The entire time during the race I never felt confident. I was just never sure. I found myself looking back often—something I never do—to see if another girl was coming up the trail behind me. At one point during the race, a guy I running with me said, “Dude the other girl is way back… You have a solid lead, just enjoy it.” I thanked him, feeling a wave of relief come over me… but the unease returned, albeit to a lesser degree.

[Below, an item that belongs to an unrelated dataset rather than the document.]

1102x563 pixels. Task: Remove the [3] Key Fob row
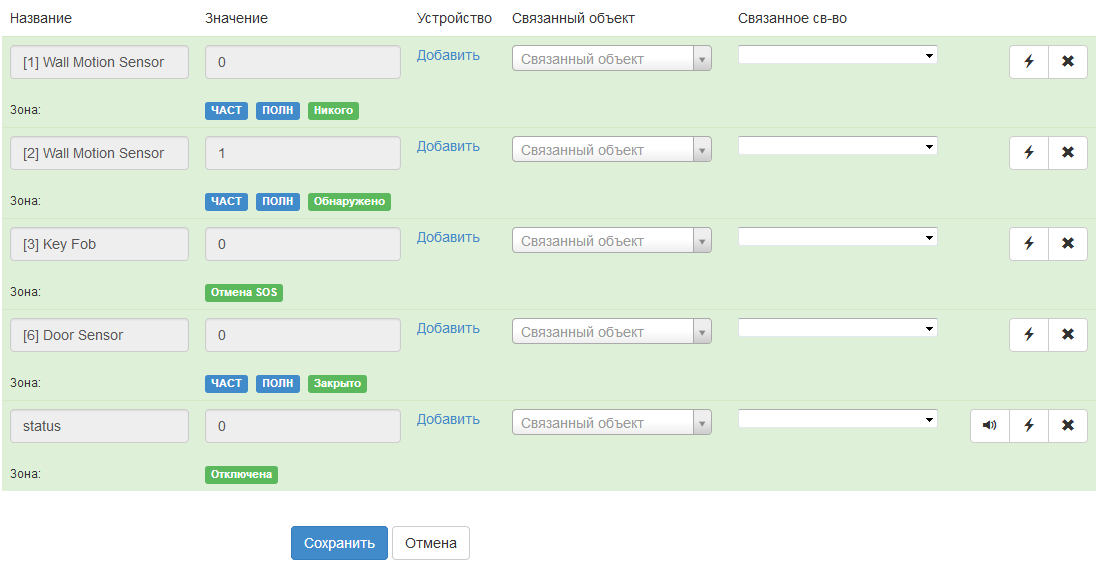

At one point during the race, I could feel my stomach shutting down from too much sugar. I made the mistake of not carrying water with me. As I was running along, a cyclist I had been running with earlier in the race came up and asked me what I needed. When I said I just needed some water, he offered his. I gulped a bunch of water, and thanked him. “Take care of yourself,” he responded… and we kept running. I was able to switch to water in my gel flask at the next several aid stations and get my stomach under control.

As I crossed the road for the final time approaching the final two-mile death climb, I heard two runners coming up behind me. I turned and saw the second place girl with another guy. Normally, I would have been fired up seeing a competitor. I would have thought, “Oh hell no, watch this…,” given a hard stare, then turned and went on my merry way.

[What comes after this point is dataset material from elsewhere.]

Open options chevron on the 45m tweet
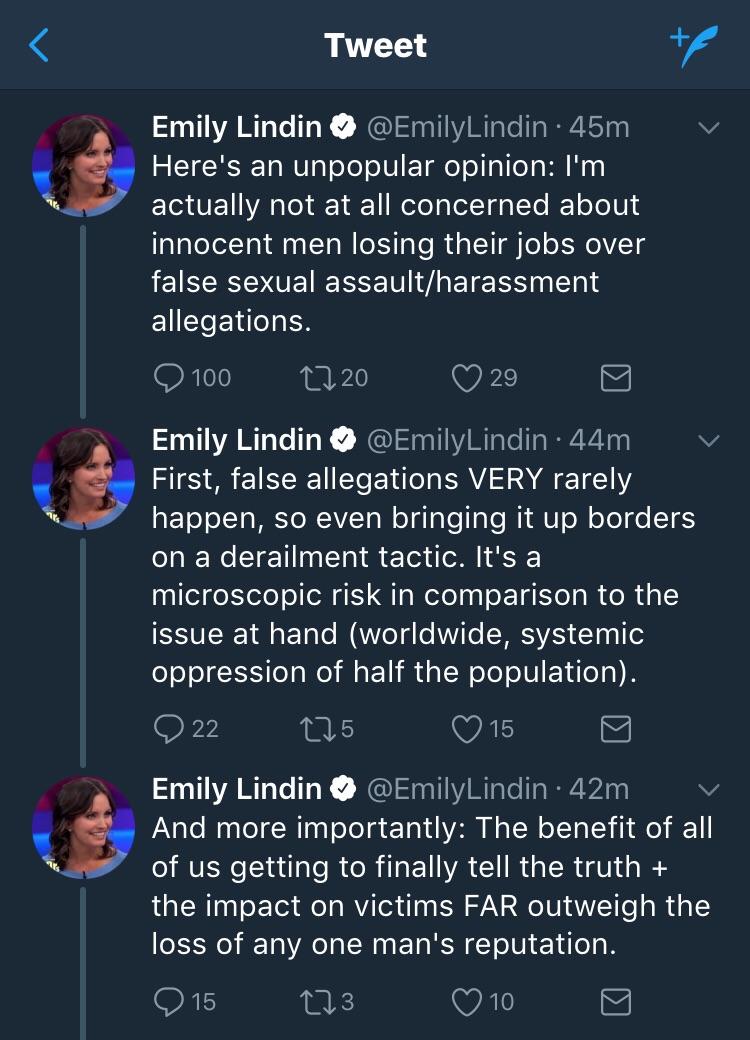Viewport: 750px width, 1040px height. [708, 128]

Interestingly, that did not happen. Instead, when I saw her running up behind me, I turned and smiled. No animosity. No competitive feeling. No cutthroat, “I’m going to crush you.” Just compassion. I had this overwhelming feeling of respect and, “good for her… she’s run well and she’s going to win.” I knew how well prepared I was for this race, so I was really happy for her and impressed by her ability.

However, I noticed quickly that she never came up to pass me. I latched on to the guy who was running with her and just thought all I need to do the next two miles is stay on this guy’s feet, and I win. That’s it. There’s nothing else in my life right now. Just his feet.

Just. Stay. With. This. Guy’s. Blue. And. Green. Shoes. You’ll make it.

Sure enough, that’s what happened. I crossed the line in 2:54. Satisfied. Relieved.

[I can do this. I am ok.]

I have learned over the years that no matter how alone I feel, I am not alone. More importantly, I have learned that I do not have to go it alone—like I so stubbornly tend to do.

Appearances are that I was confident. But that is not entirely true. I was continually given confidence during the race by the reassurance stated by my competitors, by the people watching and cheering, by my dad who was running after heart surgery last December, and by my friends who were not there thinking of me, cheering me on in spirit. I needed help to get my stomach back in balance—it was offered, I stated my need, and the need was given.

I do need people, and that is ok.

Ultimately, I found confidence within myself to climb the mountain and finish what I started. A true test of not just my ability, but my character. By the end of the race, the appearance had melted away.

[I am confident. I am this. I am ok.]

Thank you to everyone who made the race possible. Shut In is a special race for many, and without you it could not happen.